Input for this task:

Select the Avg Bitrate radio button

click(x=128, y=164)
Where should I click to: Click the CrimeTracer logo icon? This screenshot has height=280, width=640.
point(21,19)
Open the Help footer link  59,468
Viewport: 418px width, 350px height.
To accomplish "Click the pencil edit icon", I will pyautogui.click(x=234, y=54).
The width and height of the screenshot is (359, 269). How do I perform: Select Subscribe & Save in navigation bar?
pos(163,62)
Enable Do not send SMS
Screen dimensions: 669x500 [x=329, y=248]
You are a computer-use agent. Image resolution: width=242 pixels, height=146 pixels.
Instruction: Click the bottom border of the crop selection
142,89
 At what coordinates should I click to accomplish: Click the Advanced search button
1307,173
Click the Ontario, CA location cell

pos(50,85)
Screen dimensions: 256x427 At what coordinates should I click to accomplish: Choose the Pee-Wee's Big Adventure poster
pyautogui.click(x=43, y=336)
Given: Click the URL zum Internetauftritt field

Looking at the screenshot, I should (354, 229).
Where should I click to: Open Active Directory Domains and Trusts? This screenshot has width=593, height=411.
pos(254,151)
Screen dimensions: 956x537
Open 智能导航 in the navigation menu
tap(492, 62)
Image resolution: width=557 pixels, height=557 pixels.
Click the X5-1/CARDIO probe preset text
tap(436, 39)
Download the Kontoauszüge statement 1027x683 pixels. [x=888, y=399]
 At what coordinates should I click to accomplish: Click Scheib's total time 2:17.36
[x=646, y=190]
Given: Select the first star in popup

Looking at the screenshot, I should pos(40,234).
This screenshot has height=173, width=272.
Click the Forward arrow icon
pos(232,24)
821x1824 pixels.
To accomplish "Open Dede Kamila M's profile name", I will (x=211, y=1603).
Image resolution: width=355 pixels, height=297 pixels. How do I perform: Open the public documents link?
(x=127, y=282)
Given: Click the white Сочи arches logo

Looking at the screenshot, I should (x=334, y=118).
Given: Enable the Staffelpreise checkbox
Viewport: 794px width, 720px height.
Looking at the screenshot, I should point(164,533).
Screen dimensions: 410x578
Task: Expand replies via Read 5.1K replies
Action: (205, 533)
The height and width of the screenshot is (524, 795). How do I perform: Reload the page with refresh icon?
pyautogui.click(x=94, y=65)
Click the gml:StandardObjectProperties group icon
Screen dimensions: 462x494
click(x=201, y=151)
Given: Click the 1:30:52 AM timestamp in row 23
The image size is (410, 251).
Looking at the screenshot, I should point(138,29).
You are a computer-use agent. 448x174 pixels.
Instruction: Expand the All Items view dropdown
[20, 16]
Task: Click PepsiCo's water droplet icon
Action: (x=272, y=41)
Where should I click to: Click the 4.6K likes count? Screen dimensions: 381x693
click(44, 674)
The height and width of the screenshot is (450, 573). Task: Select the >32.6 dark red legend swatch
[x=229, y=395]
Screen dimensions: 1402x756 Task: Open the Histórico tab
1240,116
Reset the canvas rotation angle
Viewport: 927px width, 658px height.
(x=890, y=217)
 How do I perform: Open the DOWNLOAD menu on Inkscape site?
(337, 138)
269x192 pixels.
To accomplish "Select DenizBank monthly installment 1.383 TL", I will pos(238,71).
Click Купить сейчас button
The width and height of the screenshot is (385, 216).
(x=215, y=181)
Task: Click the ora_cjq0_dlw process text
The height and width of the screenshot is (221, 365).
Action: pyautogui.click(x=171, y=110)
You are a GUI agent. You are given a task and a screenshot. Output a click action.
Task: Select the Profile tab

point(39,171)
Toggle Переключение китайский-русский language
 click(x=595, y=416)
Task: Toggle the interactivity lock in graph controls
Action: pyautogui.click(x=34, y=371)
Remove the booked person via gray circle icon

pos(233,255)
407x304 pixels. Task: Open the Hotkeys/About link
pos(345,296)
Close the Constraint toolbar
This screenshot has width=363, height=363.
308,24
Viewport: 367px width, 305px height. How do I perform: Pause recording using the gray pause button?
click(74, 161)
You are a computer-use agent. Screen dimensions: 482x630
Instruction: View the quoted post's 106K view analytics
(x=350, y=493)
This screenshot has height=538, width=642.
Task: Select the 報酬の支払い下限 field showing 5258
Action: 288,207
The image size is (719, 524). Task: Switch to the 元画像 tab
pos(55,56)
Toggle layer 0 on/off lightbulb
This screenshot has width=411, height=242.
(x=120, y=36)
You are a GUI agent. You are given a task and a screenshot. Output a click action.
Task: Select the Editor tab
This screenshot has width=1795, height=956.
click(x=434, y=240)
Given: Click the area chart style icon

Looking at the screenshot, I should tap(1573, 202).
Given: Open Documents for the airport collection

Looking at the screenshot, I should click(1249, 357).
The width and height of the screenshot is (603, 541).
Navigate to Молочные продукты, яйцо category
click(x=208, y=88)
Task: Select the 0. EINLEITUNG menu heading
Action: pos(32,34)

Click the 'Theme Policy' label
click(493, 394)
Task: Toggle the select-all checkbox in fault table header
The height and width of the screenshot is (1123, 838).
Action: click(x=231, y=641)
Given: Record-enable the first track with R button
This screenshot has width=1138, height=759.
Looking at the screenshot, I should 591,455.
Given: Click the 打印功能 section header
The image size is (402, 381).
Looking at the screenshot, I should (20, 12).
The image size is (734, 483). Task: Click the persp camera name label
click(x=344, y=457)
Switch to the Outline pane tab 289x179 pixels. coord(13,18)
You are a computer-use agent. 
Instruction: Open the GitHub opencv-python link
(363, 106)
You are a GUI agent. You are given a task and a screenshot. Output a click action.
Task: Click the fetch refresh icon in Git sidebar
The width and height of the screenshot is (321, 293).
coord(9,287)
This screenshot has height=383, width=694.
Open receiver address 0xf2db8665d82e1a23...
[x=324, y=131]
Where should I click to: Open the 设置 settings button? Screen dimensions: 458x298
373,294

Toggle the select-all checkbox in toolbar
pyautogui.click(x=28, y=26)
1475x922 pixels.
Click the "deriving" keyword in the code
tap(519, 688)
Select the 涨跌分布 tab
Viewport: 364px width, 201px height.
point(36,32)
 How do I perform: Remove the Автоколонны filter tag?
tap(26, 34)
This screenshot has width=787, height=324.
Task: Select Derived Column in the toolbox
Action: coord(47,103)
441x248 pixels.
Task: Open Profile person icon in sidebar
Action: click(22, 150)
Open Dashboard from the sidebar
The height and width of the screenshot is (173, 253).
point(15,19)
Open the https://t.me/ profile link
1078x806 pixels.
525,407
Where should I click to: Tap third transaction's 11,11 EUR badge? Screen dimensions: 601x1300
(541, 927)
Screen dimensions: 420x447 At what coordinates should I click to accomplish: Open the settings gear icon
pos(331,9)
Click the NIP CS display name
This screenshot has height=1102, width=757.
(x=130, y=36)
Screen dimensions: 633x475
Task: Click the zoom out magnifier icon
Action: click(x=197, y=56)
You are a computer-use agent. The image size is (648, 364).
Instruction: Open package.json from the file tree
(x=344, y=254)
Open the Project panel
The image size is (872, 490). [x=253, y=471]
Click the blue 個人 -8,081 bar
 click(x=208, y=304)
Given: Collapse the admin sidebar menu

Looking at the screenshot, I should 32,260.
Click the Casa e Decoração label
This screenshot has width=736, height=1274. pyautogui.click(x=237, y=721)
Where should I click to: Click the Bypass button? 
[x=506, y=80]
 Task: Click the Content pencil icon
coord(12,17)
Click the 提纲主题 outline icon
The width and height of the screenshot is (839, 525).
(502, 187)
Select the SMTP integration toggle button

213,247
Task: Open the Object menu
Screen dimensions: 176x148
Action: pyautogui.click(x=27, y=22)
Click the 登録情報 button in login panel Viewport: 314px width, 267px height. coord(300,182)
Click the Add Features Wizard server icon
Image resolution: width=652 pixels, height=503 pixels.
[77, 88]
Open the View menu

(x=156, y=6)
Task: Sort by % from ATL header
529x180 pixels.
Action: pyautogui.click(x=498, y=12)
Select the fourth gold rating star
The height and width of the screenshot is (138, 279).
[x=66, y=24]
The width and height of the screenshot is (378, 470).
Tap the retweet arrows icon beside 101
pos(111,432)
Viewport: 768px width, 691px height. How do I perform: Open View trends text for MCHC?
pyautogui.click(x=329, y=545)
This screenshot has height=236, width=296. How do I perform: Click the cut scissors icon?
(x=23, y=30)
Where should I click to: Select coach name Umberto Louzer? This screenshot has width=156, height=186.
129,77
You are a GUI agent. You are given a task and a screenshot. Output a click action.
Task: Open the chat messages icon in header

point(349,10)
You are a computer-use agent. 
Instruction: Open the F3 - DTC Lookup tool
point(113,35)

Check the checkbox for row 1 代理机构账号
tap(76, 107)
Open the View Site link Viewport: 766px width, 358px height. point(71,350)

About this task:
Reproduce the lines above, beginning at the line with "Task: Open the Object menu" and stopping after the line with "Task: Sort by % from ATL header", exactly as they are.

Solution for this exercise:
Task: Open the Object menu
Screen dimensions: 176x148
Action: pyautogui.click(x=27, y=22)
Click the 登録情報 button in login panel Viewport: 314px width, 267px height. coord(300,182)
Click the Add Features Wizard server icon
Image resolution: width=652 pixels, height=503 pixels.
[77, 88]
Open the View menu

(x=156, y=6)
Task: Sort by % from ATL header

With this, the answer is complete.